Há 150 anos o Paraguai foi cenário de "uma das mais terríveis batalhas da história militar do mundo", a de Acosta Ñu.

Assim foi descrito o confronto pelo jornalista Julio José Chiavenato em Genocídio Americano: a Guerra do Paraguai, publicado há quase quatro décadas e considerado importante obra da historiografia regional.

No Brasil, o episódio ficou conhecido como a Batalha de Campo Grande.

Ainda que muitos de seus dados tenham sido posteriormente questionados ou desmentidos, o texto de Chiavenato serviu para lançar luz sobre o que hoje é amplamente reconhecido como o conflito mais sangrento da história da América Latina: a Guerra do Paraguai (ou "Guerra de la Triple Alianza", como é conhecida no vizinho).

Entre 1865 e 1870, o Paraguai enfrentou os Exércitos do Brasil, da Argentina e do Uruguai.

Calcula-se que, em 5 anos, tenham morrido entre 200 mil e 300 mil paraguaios, que correspondiam na época à metade da população do país. Do total de mortos, 80% eram homens.

Mas o que aconteceu na Batalha de Acosta Ñu para que ela se tornasse, nas palavras de Chiavenato, o "símbolo mais terrível da crueldade dessa guerra"?

Travada em 16 de agosto de 1869, a batalha foi protagonizada, do lado paraguaio, crianças e adolescentes. Seu impacto foi tão forte que a data acabou virando o Dia da Criança no Paraguai.

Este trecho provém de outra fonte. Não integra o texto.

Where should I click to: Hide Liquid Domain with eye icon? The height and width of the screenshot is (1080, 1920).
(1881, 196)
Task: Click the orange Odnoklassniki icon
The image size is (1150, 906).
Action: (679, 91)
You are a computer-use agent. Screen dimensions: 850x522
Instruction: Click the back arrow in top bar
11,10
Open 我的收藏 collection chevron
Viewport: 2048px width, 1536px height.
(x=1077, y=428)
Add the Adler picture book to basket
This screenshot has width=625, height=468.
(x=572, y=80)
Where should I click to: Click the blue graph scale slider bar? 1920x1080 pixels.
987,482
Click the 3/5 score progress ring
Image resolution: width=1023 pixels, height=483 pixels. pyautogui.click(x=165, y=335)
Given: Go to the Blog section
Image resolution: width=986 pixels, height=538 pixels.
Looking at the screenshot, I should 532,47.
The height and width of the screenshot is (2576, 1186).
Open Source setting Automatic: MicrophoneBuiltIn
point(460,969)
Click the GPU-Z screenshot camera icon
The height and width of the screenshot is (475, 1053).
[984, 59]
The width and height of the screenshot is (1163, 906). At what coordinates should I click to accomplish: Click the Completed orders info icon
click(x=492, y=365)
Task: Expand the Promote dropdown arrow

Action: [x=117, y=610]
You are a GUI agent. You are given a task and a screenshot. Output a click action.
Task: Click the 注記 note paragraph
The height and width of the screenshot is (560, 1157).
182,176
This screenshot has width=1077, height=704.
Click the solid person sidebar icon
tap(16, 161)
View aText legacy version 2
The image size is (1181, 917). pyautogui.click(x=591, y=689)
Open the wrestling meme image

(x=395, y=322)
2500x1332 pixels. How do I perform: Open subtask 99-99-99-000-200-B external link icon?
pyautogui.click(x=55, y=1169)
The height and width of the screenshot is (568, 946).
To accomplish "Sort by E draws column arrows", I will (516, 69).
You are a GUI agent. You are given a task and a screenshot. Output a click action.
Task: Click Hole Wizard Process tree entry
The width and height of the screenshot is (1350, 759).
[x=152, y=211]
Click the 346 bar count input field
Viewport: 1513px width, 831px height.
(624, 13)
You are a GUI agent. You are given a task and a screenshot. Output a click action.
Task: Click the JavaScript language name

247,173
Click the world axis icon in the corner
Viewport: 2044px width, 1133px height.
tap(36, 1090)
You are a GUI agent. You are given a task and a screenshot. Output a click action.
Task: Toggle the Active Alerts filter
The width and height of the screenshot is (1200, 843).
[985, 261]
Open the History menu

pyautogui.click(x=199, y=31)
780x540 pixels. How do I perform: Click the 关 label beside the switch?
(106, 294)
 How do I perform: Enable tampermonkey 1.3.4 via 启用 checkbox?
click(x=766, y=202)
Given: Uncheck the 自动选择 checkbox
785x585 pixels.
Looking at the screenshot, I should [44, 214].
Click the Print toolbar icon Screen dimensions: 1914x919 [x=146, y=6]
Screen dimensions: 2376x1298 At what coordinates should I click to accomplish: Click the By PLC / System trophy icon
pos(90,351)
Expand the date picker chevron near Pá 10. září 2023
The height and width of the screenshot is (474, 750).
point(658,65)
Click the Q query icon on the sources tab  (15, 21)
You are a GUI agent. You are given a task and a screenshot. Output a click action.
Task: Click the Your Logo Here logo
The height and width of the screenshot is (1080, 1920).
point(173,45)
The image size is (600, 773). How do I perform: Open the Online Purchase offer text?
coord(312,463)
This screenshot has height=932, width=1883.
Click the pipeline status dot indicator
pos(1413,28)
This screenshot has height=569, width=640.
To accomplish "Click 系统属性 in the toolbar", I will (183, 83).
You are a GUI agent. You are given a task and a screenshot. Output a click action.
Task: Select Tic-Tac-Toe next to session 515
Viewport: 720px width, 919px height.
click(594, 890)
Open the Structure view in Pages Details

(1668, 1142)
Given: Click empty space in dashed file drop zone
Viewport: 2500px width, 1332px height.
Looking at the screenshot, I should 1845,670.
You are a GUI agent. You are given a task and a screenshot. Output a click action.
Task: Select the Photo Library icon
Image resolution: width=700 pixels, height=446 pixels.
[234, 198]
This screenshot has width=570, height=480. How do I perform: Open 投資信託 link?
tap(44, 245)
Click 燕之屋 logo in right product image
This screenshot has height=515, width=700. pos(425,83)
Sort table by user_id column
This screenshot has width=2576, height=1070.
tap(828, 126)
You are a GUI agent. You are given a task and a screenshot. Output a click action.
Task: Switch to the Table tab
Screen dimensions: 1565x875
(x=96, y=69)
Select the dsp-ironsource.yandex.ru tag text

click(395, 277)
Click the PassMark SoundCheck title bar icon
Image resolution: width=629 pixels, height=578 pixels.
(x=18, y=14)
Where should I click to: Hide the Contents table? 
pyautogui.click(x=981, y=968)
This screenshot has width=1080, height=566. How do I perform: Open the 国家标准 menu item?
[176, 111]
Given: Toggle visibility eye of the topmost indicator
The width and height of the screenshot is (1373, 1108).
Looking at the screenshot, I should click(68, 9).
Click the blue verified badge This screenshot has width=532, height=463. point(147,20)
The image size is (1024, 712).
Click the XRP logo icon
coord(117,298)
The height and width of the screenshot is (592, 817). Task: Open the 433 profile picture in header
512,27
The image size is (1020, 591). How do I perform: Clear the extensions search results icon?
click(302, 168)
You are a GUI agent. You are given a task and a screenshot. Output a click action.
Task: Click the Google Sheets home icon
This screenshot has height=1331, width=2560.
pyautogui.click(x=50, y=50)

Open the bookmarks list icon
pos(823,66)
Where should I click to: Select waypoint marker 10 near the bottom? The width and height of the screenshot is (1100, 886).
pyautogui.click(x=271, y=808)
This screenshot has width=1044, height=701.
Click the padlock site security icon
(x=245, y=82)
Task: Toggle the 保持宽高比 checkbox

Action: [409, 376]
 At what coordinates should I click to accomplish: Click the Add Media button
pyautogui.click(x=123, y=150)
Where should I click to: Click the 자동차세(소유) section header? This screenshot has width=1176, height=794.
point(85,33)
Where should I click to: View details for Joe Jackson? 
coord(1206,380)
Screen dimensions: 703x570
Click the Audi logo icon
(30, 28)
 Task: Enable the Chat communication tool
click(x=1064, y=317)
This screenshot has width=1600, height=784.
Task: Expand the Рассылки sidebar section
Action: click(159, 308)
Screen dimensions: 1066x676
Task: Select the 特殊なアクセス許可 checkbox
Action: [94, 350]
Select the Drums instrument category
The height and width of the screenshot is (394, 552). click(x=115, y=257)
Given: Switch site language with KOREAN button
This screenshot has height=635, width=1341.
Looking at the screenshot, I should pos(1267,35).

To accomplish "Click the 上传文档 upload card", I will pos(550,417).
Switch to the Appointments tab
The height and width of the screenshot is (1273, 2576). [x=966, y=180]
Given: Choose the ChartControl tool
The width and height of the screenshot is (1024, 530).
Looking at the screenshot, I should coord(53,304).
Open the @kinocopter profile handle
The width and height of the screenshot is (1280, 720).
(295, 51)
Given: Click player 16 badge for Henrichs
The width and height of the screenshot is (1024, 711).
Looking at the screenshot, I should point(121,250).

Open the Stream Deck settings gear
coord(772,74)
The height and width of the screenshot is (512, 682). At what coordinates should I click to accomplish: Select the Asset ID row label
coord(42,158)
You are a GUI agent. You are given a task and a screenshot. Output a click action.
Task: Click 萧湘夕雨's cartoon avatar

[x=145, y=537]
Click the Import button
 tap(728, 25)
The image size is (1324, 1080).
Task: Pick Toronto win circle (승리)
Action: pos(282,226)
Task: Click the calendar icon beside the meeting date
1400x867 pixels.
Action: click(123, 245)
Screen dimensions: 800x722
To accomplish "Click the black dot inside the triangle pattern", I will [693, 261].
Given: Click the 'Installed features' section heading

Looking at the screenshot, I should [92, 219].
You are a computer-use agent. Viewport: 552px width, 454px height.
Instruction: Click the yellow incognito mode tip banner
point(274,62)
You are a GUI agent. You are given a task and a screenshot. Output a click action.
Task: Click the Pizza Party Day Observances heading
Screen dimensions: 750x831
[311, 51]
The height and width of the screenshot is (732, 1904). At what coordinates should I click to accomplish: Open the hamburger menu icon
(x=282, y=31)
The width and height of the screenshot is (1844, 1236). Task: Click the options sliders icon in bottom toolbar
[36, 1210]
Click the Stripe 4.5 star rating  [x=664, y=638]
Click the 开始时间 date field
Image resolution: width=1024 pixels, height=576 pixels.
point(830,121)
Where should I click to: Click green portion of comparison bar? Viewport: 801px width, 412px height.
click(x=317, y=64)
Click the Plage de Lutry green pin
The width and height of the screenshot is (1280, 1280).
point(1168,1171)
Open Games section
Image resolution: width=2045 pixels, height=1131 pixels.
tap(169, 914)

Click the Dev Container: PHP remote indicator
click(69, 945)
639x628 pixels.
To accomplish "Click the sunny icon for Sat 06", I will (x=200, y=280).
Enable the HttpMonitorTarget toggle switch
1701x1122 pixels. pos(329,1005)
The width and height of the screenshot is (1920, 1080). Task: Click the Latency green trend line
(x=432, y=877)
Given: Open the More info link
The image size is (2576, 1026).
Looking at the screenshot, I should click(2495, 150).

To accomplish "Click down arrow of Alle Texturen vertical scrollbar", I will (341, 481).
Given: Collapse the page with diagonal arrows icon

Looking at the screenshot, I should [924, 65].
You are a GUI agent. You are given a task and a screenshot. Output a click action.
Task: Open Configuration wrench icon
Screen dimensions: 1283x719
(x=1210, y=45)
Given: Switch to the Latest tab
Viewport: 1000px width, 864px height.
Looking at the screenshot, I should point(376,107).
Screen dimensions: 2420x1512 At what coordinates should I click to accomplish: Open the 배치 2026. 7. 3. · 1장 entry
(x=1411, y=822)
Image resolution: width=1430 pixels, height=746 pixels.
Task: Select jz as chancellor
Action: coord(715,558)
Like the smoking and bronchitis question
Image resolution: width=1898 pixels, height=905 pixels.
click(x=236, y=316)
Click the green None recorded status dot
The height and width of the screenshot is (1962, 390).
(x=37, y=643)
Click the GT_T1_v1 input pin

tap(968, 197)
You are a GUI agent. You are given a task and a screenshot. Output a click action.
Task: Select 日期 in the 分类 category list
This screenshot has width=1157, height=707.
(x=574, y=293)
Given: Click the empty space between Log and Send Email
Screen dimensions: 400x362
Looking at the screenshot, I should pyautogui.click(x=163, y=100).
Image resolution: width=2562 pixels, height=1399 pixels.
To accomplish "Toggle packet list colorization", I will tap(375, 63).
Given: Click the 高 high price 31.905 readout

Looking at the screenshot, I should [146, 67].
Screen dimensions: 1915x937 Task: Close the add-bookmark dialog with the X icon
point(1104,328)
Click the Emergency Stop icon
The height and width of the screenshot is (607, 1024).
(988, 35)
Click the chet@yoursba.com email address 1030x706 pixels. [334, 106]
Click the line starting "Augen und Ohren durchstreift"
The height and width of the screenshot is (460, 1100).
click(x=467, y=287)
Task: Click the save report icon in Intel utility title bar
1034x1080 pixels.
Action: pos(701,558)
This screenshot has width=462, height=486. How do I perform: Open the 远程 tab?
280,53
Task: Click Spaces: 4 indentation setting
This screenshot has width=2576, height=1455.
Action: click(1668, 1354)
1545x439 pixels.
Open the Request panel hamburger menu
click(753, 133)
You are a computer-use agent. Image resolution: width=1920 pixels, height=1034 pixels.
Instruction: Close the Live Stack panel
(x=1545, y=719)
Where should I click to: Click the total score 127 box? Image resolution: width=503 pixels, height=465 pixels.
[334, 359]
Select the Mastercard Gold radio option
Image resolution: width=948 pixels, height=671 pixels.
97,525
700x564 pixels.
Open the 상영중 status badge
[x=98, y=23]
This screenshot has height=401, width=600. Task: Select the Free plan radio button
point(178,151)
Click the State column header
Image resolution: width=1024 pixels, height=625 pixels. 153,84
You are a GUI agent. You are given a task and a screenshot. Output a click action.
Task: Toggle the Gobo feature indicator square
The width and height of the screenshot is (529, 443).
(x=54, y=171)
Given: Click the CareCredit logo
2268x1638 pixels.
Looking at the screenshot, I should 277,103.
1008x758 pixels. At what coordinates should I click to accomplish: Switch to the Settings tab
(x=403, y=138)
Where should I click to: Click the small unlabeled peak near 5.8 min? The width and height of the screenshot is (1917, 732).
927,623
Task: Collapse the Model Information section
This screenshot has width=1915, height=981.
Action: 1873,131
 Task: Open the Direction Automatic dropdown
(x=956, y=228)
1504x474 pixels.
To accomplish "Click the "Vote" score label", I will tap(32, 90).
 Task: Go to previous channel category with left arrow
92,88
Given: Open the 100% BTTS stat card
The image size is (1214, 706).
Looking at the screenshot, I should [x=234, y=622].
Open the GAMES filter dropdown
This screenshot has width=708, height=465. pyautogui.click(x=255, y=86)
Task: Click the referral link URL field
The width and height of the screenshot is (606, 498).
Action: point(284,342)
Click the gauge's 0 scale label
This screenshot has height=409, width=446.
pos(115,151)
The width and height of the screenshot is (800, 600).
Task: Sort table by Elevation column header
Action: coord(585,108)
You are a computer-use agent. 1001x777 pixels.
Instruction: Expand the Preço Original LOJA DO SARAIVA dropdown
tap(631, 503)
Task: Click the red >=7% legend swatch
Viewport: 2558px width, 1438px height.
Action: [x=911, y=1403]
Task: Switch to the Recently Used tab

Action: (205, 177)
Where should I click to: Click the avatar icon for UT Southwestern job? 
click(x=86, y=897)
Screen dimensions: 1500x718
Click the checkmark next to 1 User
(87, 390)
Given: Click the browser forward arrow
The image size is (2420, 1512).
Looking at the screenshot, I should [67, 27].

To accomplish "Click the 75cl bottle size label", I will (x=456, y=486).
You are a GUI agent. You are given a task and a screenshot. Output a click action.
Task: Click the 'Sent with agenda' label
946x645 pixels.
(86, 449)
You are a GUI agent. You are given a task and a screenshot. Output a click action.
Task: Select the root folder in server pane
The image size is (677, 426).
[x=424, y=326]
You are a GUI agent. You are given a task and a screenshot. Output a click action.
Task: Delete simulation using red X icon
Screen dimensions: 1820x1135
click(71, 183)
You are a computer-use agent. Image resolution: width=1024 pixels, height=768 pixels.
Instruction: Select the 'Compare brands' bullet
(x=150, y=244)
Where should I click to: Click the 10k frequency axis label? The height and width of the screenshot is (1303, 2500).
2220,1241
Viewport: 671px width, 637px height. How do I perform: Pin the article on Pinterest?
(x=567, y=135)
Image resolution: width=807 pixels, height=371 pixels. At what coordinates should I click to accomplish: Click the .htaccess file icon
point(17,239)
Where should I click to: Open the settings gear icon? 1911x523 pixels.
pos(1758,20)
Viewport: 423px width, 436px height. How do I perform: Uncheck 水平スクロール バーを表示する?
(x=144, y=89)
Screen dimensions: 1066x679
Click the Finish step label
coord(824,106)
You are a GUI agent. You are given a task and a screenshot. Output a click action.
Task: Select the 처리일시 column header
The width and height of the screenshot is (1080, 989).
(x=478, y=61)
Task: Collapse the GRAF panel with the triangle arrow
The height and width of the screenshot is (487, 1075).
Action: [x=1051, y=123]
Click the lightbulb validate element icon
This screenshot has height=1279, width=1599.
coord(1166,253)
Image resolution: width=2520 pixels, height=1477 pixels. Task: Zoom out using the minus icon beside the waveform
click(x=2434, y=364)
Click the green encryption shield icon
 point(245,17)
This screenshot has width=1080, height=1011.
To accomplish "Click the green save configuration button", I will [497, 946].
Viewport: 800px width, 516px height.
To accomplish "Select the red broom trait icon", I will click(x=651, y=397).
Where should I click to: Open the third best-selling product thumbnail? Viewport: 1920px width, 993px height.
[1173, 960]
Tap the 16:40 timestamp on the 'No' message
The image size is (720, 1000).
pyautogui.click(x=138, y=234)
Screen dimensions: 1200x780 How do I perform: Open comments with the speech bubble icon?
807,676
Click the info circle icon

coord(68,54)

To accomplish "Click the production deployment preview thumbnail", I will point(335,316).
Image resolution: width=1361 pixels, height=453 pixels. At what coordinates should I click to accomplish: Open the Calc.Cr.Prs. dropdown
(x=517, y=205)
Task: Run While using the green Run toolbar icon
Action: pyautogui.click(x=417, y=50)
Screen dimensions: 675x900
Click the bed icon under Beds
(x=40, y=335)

Em memória aos combatentes e ao aniversário de 150 anos do episódio, o governo paraguaio inaugura nesta sexta-feira (16) um monumento na cidade de Eusebio Ayala.
A 'guerra total'

"O ano de 1869 marca definitivamente o conceito de guerra total", diz o historiador paraguaio Fabián Chamorro à BBC News Mundo, serviço em espanhol da BBC.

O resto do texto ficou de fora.